Analysis with Outlier and Missing Value

There are some methods to deal with the data with Outlier and Missing Value.

This page is written for missing values.

We can use the outlier as normal data. But this approach often leads bad outputs. So use outlier as missing value is a solution.

Remove the Line

In my experience, many software of statistics remove the line including missing values without any notice to the user.

It is difficult to notice the bad effect of missing values because this approach is the default in much software.

Strength : Very easy

Weakness : Removed also normal data

It is the method to use new data as missing data. We need to decide the rule to make the data.

Strength : Easy. Effect for outputs leaded from normal data is small.

Weakness : Could be a bias

If we know the range of the data, limits of the range or outlier can be used to fill up.

Strength : Outputs could be include the causes of missing value

Weakness : Effect of the filled up data may be large

Using the average near the missing value by k-NN.

Strength : If the cause of the missing is not special, it may be the best in the filling up approaches.

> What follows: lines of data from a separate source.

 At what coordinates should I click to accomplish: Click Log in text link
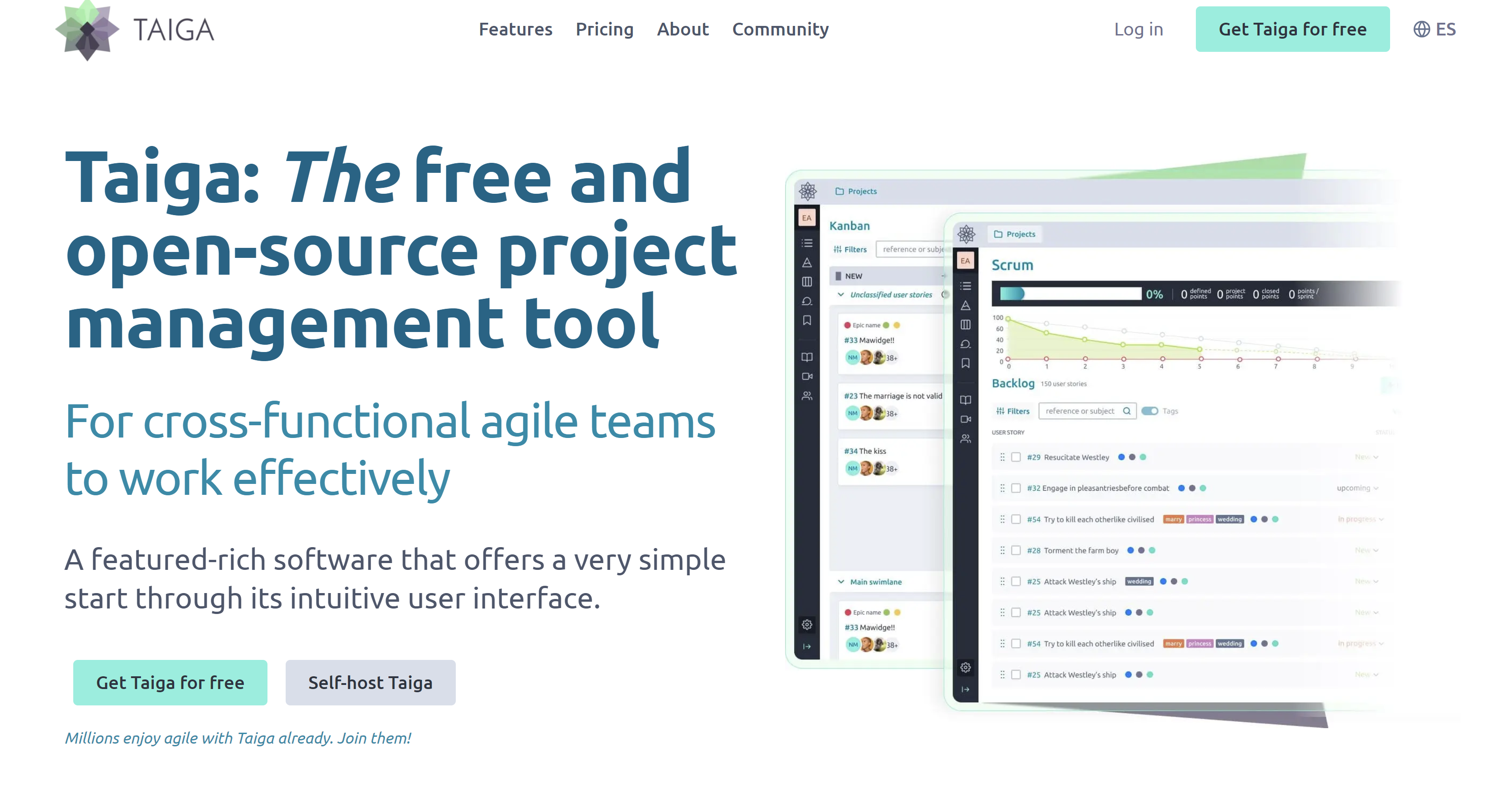(x=1138, y=29)
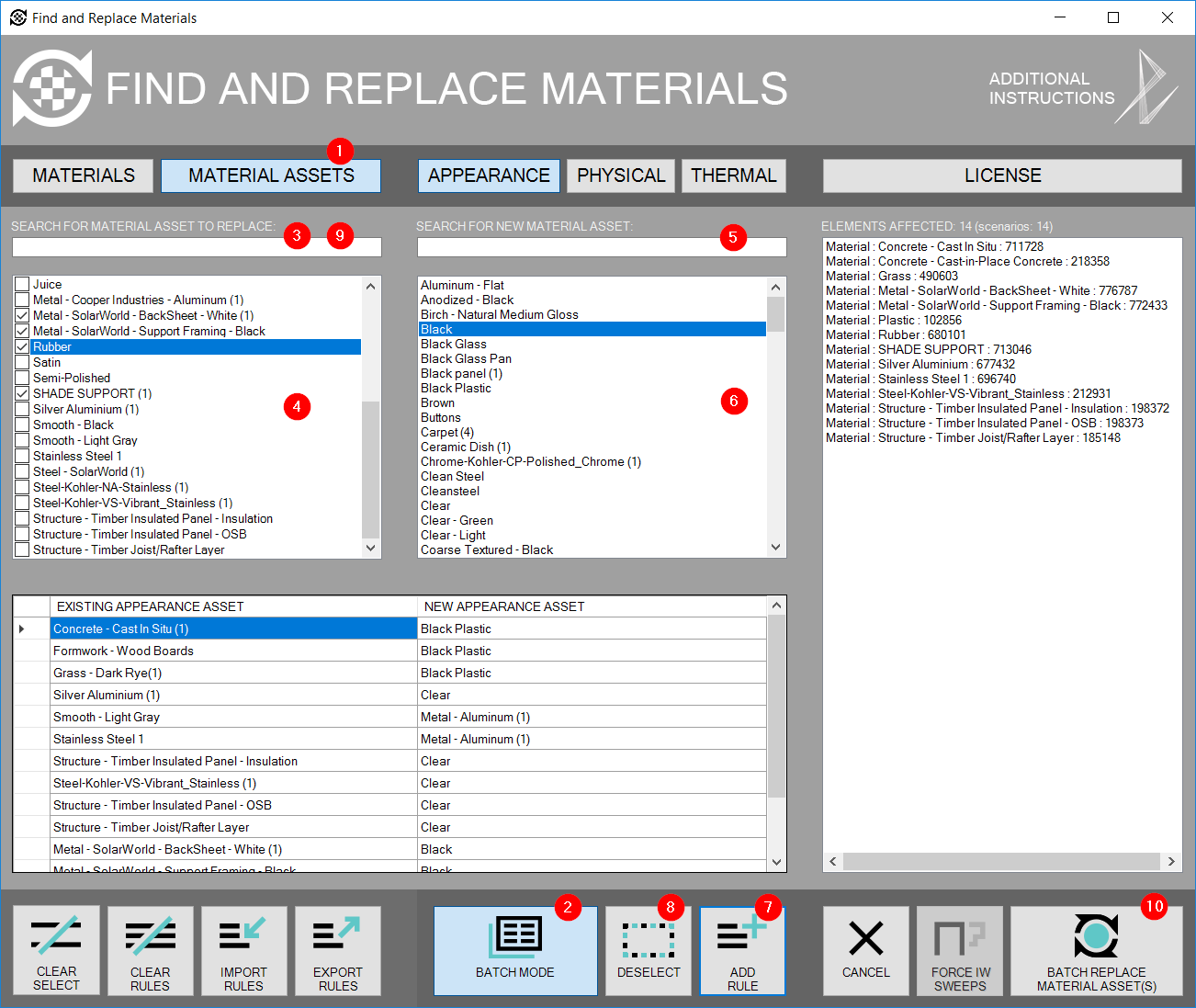Uncheck the Rubber checkbox
The width and height of the screenshot is (1196, 1008).
[21, 346]
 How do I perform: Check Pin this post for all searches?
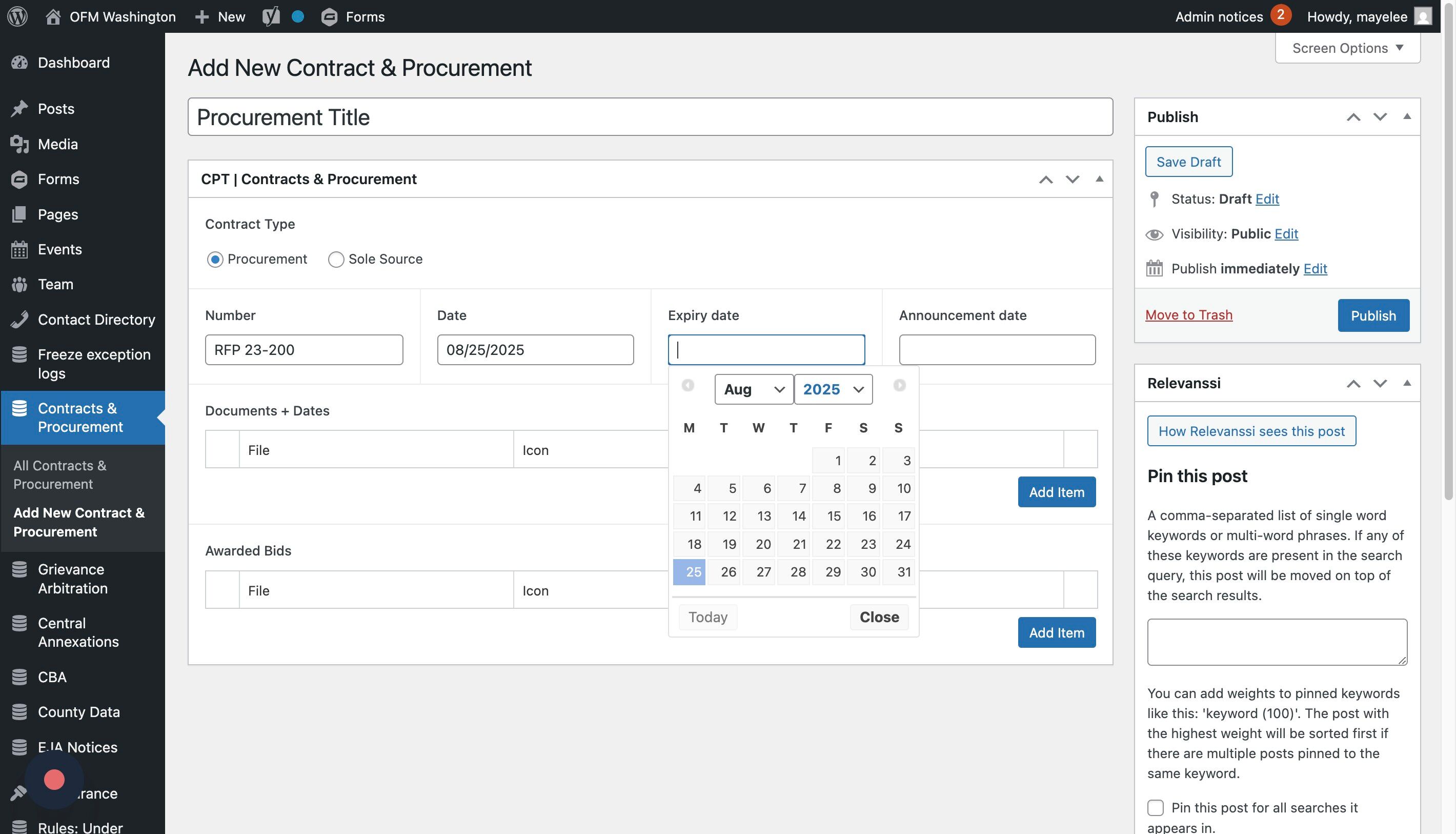click(x=1156, y=808)
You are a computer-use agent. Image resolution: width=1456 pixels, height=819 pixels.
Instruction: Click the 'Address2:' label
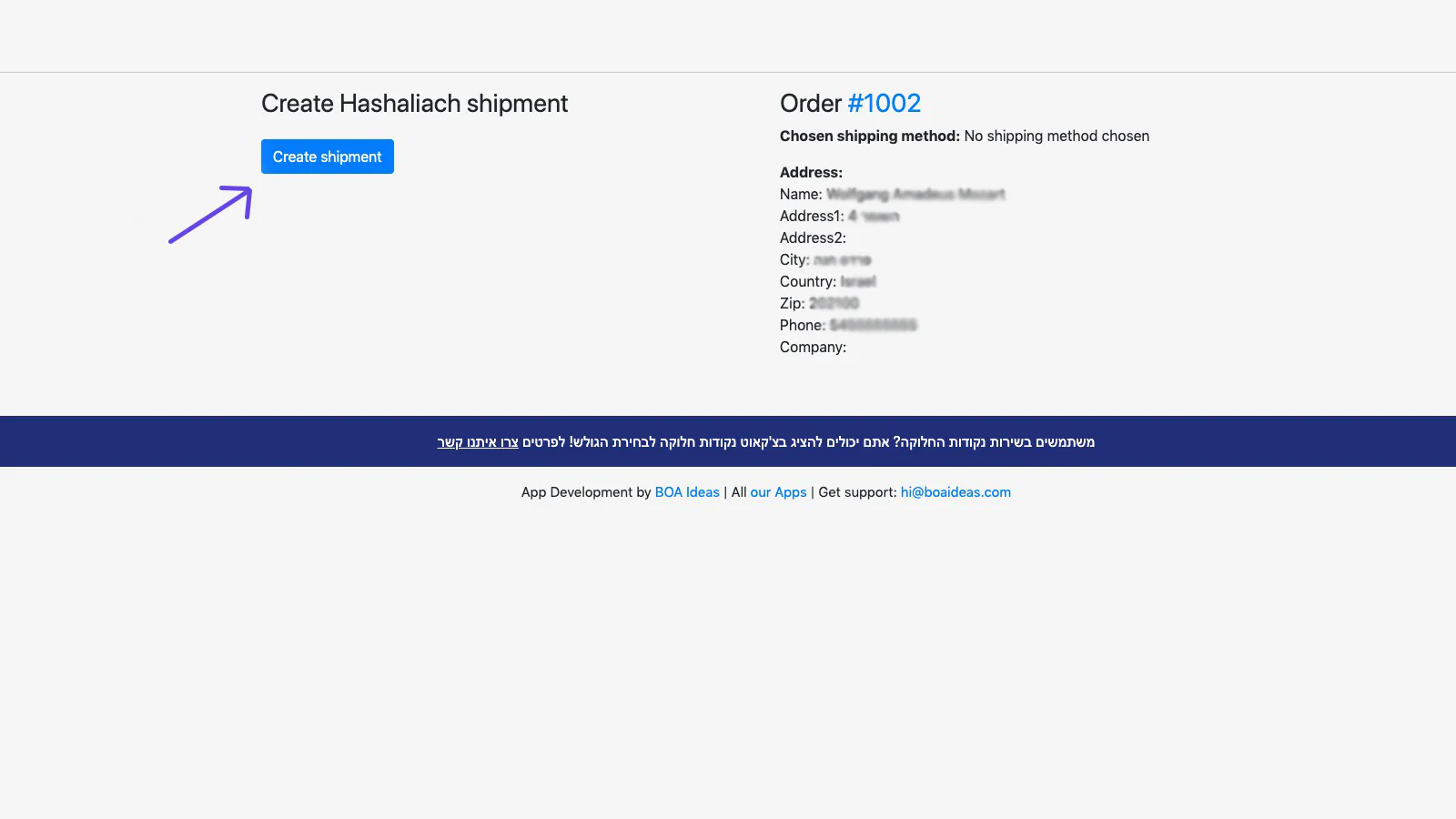tap(813, 238)
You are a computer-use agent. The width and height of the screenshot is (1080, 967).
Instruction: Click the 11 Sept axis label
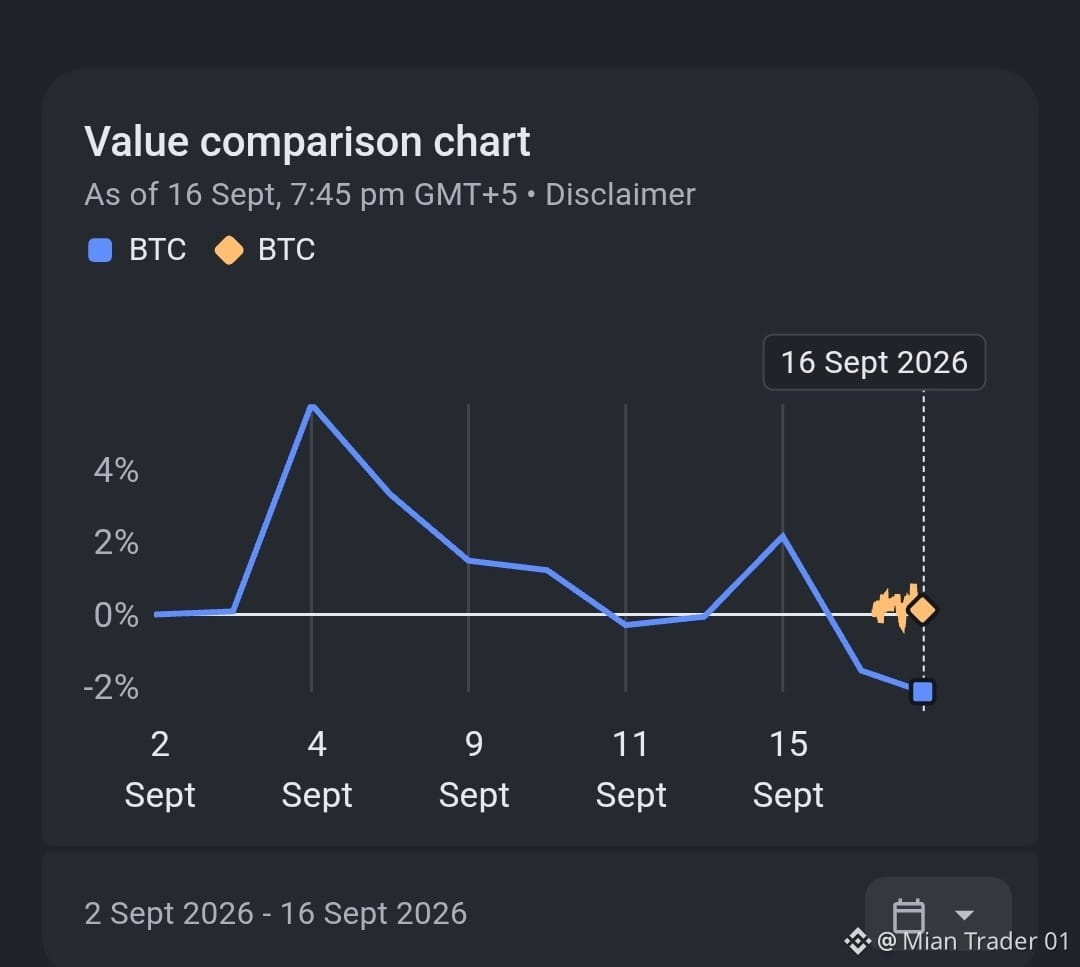pos(631,769)
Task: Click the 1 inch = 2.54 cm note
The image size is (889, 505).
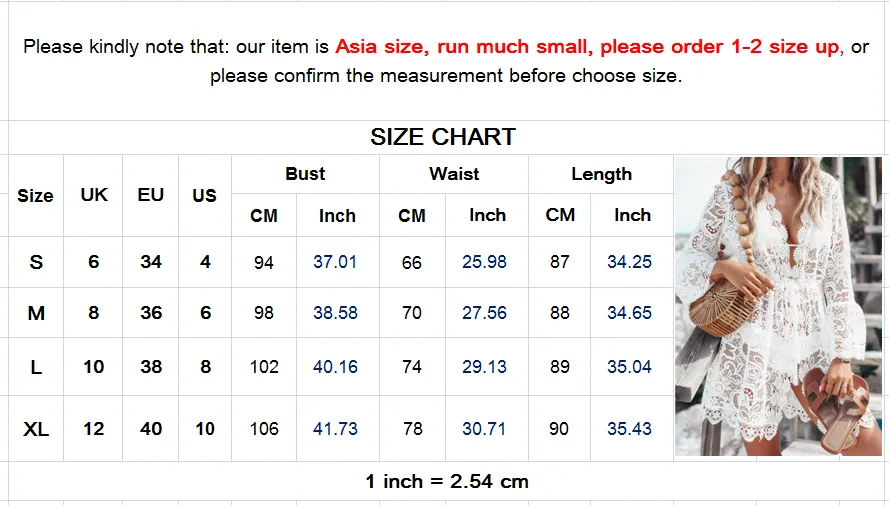Action: pyautogui.click(x=447, y=482)
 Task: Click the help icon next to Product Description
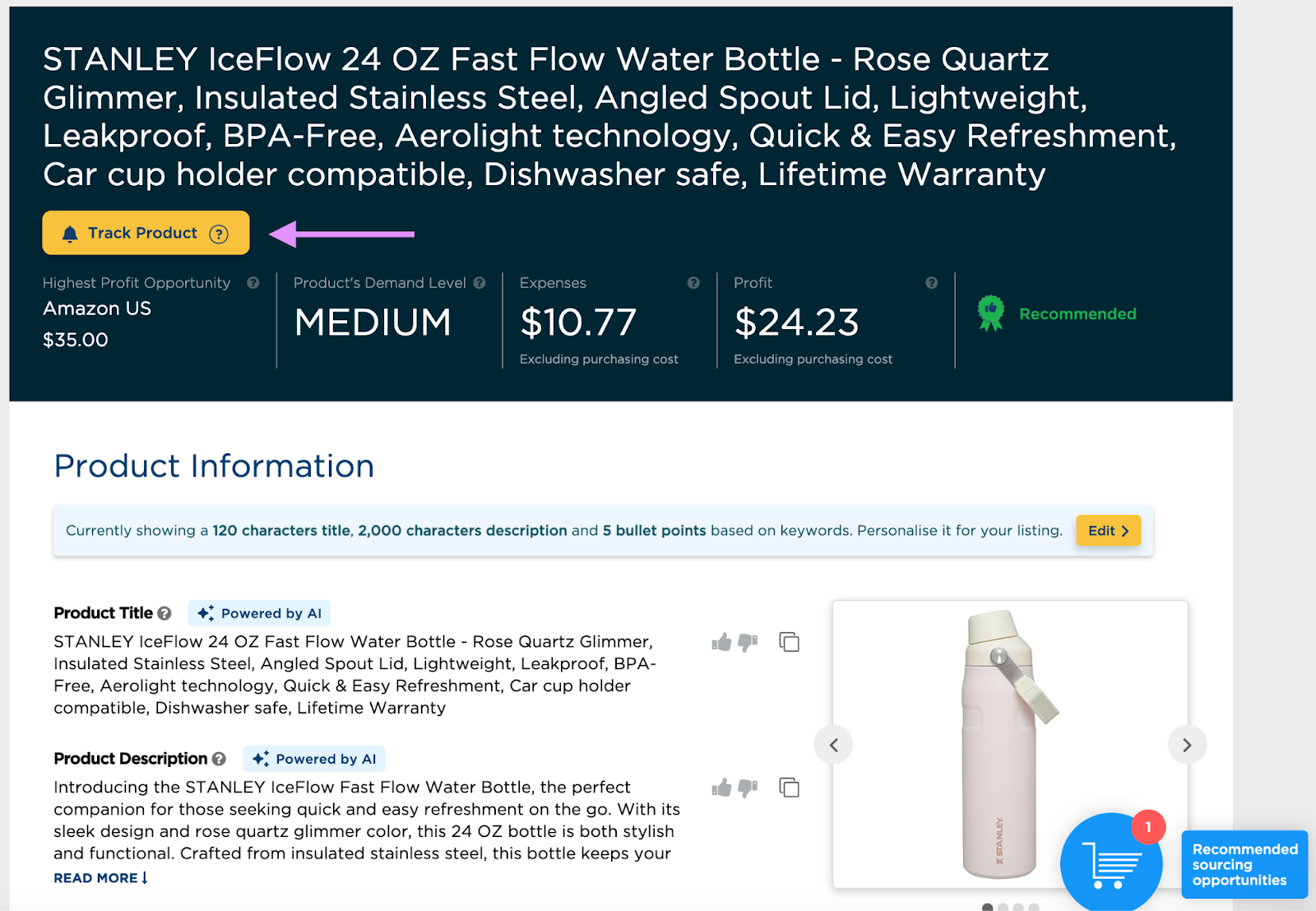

Weakness : The volume of calculation is not easy

EM Algorithm is the approach to use all normal values but missing values.

Strength : Not use the change of the value

Weakness : The cause of the missing is ignored. It may lead the bad effect for the output of the analysis.

Analysis Using Category Data (Decision Tree, Associations Analysis etc.) is useful. We use the missing value as the category, "missing value".

DecisionTree in RapidMiner use the missing value as the category "?".

Natto use the category, " " (blank) as the missing value.

Strength : Information of missing data can be used

Weakness : The small number of the normal data is not used in the analysis. (Significant figures changes into large.)